Maduro and his allies have ridiculed and minimized the primary all year, but they escalated their attacks after the election exceeded participation expectations. More than 2.4 million Venezuelans in the country and abroad voted, including in areas once considered strongholds of the ruling party.

“All effects of the different phases of the electoral process conducted by the National Primary Commission are suspended,” the court said in its ruling issued shortly before Casal and other organizers were set to be interviewed by prosecutors regarding the primary.

The court ordered organizers to hand over all ballots, tally sheets and, crucially, so-called voting notebooks, which were signed by every voter after poll workers verified their identity. It also ratified the bans imposed by Maduro’s government on three candidates, including winner María Corina Machado, on running for office.

Voters waited in line for hours either under the scorching sun or a downpour to cast ballots at voting centers set up in schools, homes and businesses volunteered by their owners as well as parks and plazas. They downloaded apps to circumvent internet censorship and find their voting center, and they improvised when one ran out of ballots and another did not have enough tables.

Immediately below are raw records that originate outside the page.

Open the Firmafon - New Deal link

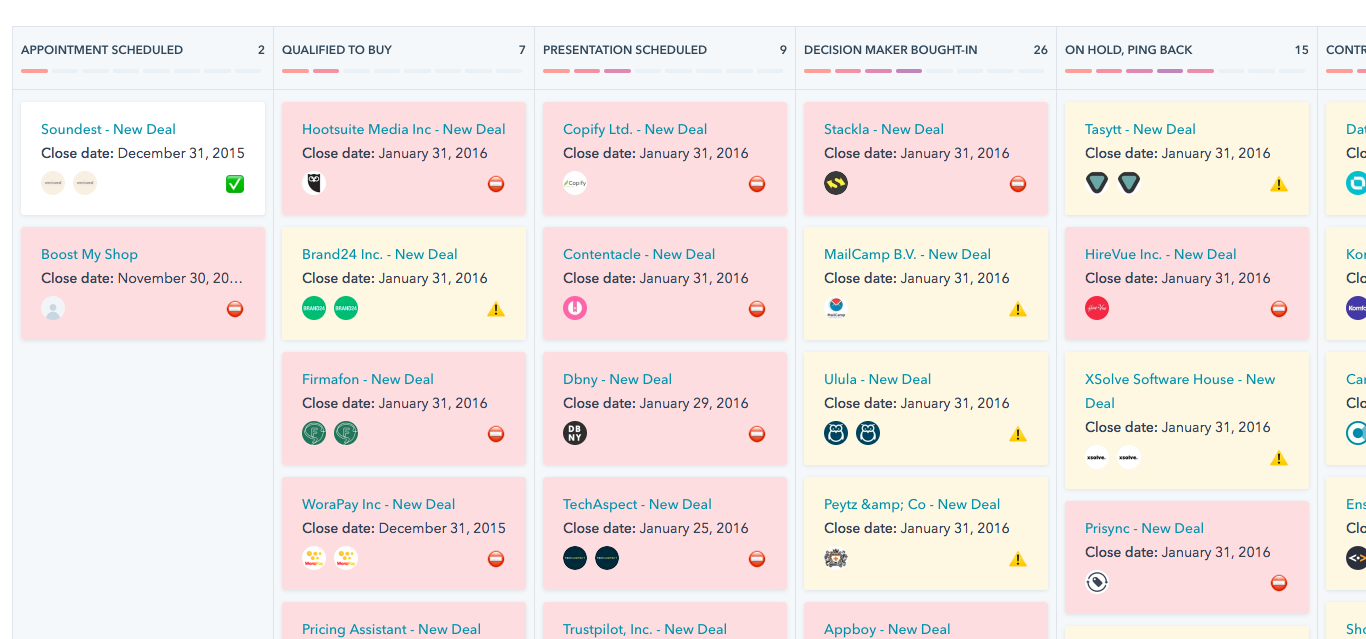coord(367,379)
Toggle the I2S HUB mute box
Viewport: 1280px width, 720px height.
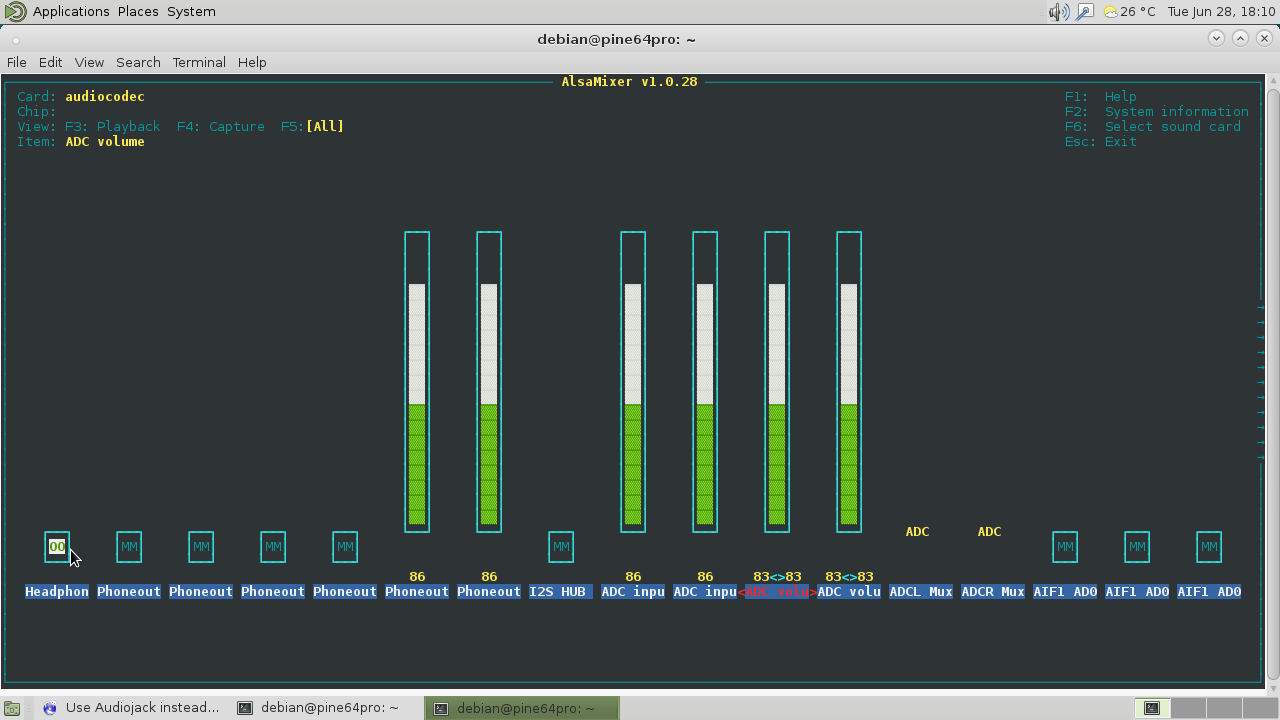click(561, 547)
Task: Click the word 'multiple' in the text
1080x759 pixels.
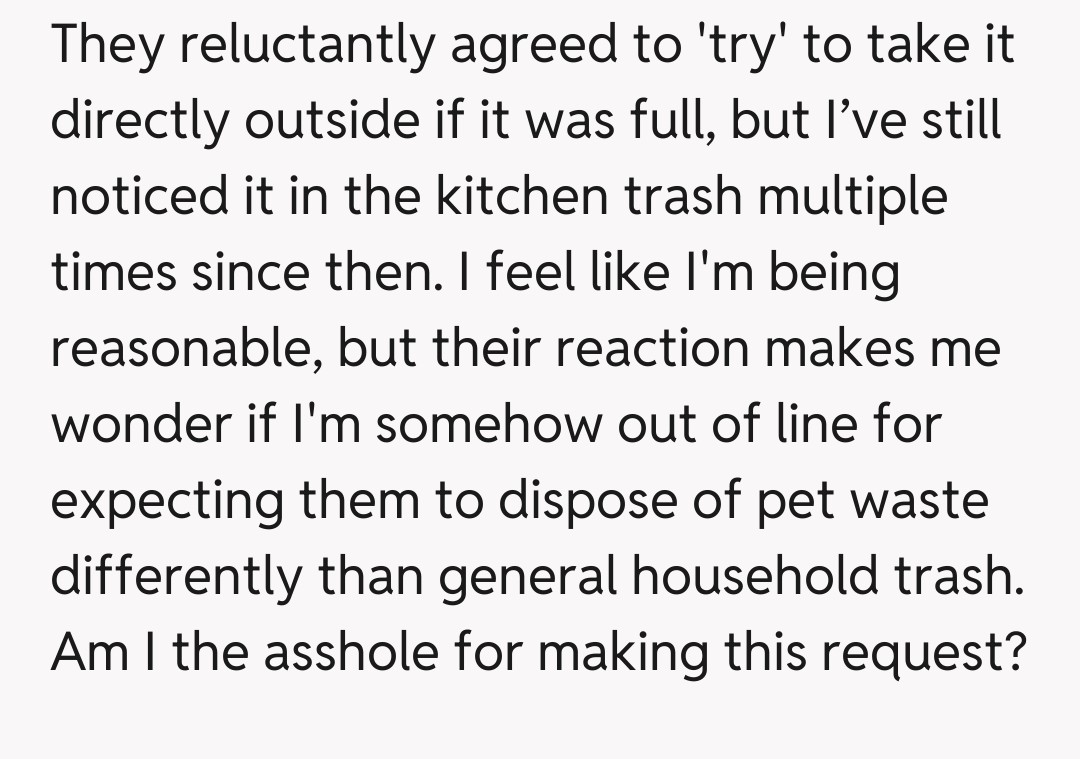Action: tap(852, 197)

At least 2.3 million people voted within Venezuela and more than 132,000 did so abroad. Machado, a former lawmaker and longtime government foe, obliterated the competition and was officially declared the winner Thursday after earning more than 90% of the vote.

The challenges to the primary come even though Maduro's government agreed in principle, days before the election, to let the opposition choose its candidate for the 2024 presidential election. The agreement was part of a deal signed between the government and a faction of the opposition backed by the U.S. But Maduro’s government has in the past bent the law, retaliated against opponents and breached agreements as it sees fit.

The court's ruling issued Monday was in response to an appeal filed before the primary took place by a virtually unknown lawmaker, José Brito, who claimed he was not allowed to participate in the contest. Tamara Adrián, an attorney, law professor and primary candidate, said the court should not have admitted the appeal in the first place because it did not meet legal requirements, and now the ruling “does not preserve any of Brito's rights.”

“It is more or less as if I said, I ask that you suspend the demolition of the house, and then the court, without hearing the other party, prohibits the demolition, subject to a series of elements being subsequently proven in the main trial,” Adrian said. “But what if they already knocked down the house? An action of this nature should never have been granted.”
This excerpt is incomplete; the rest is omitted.